▸ **PROBLEM REQUIREMENTS**:
Where the data below shows a picture, leave that picture out and copy the rest exactly.

▸ **ENTRIES SHOWN**:

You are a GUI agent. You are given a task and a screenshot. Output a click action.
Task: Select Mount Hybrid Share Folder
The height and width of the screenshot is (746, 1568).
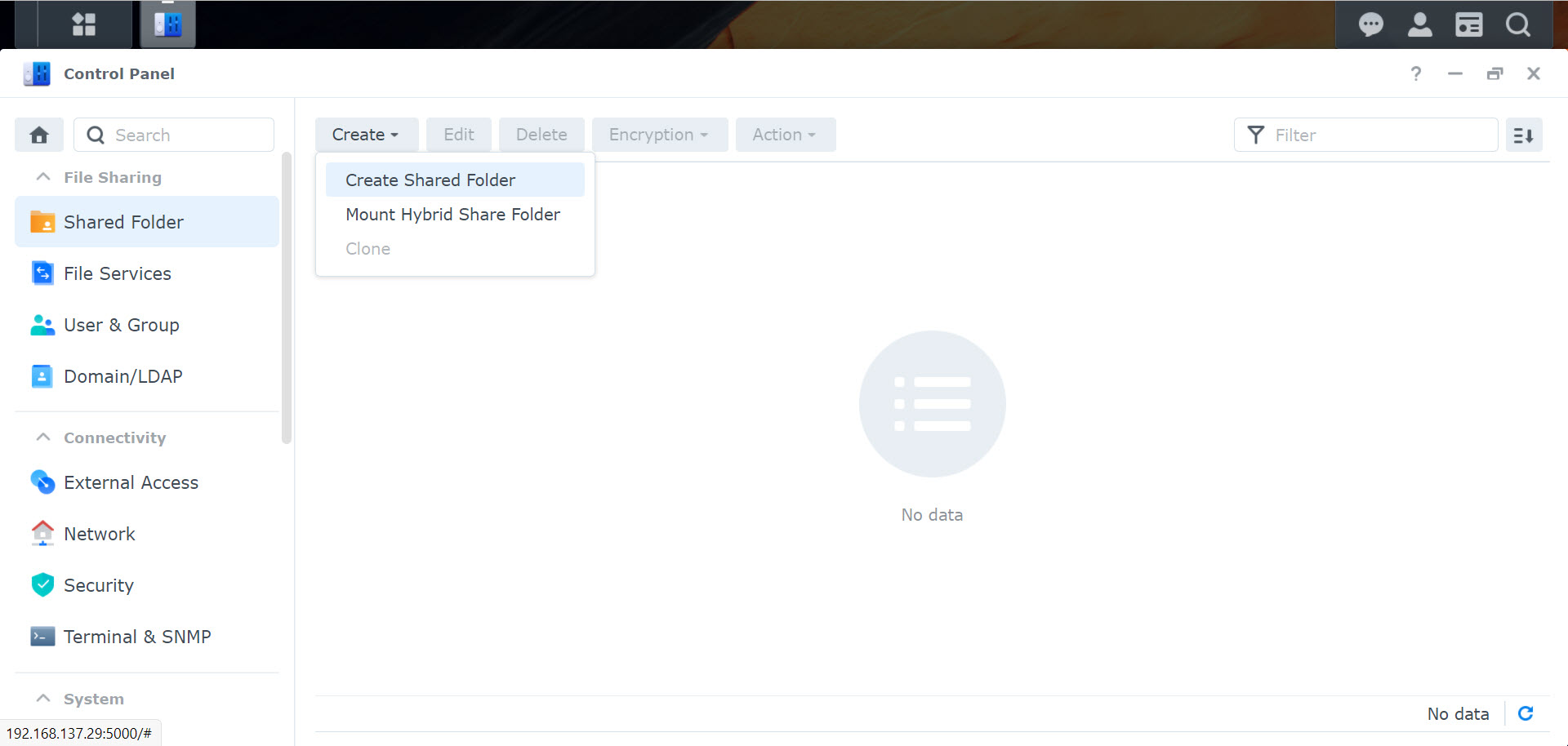452,214
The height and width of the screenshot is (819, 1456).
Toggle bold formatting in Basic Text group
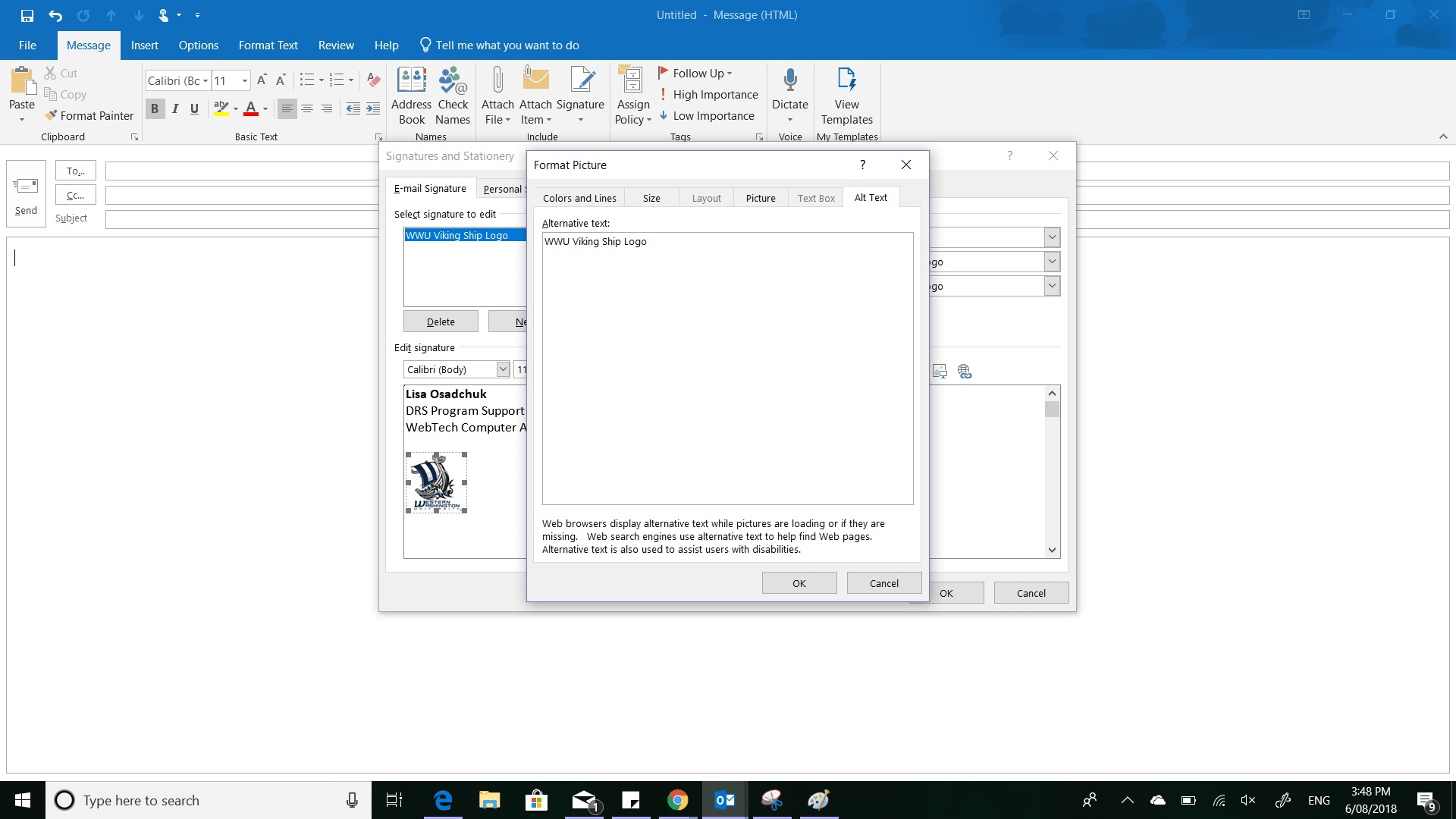[155, 108]
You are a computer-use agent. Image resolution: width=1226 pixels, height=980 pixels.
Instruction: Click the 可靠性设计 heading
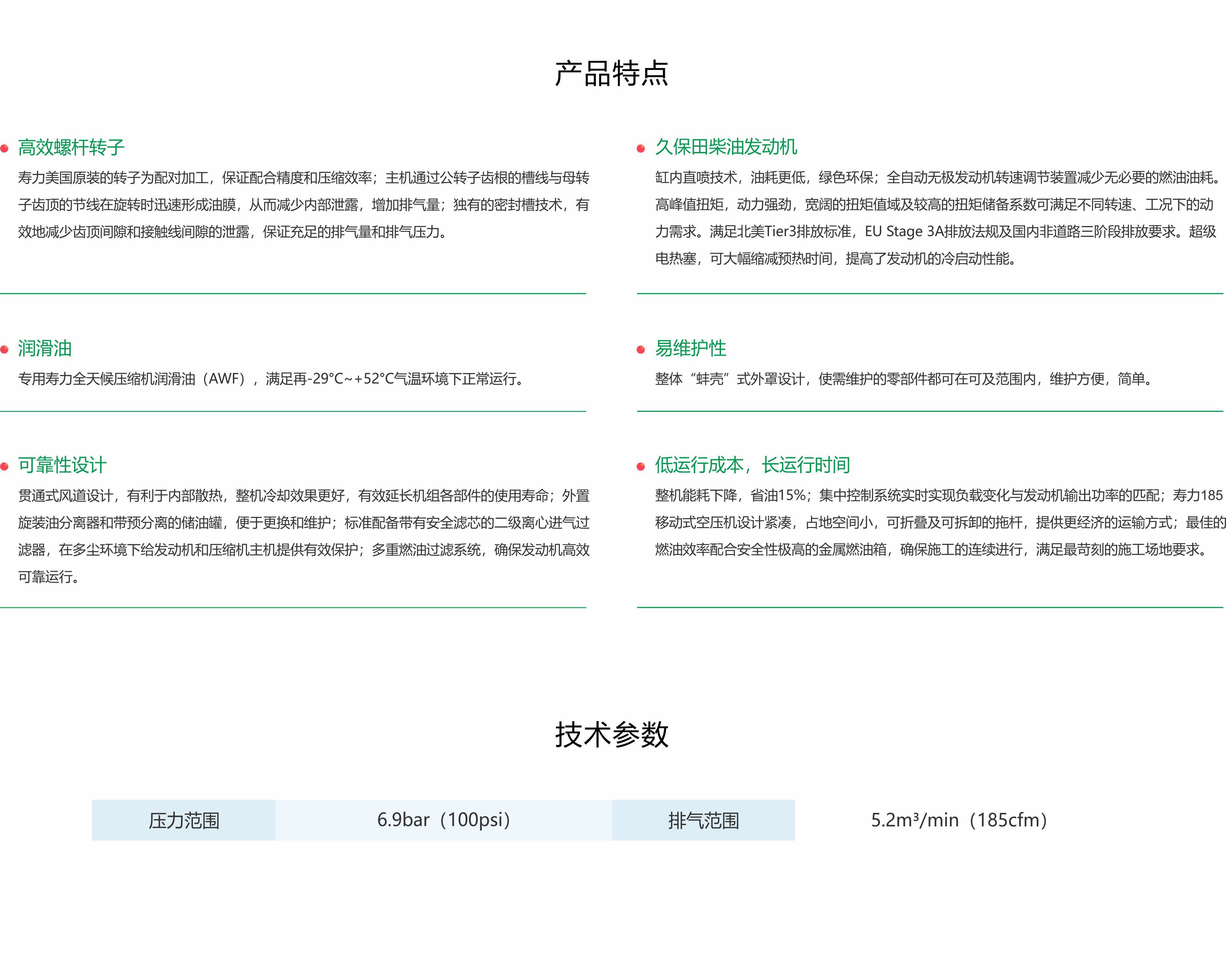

▸ **FINISHED TASK**:
You are a GUI agent. You are given a task and a screenshot. Output a click action.
Task: Select Mount Hybrid Share Folder
The height and width of the screenshot is (746, 1568).
452,214
The height and width of the screenshot is (819, 1456).
Toggle bold formatting in Basic Text group
[155, 108]
You are a computer-use agent. Image resolution: width=1226 pixels, height=980 pixels.
Instruction: Click the 可靠性设计 heading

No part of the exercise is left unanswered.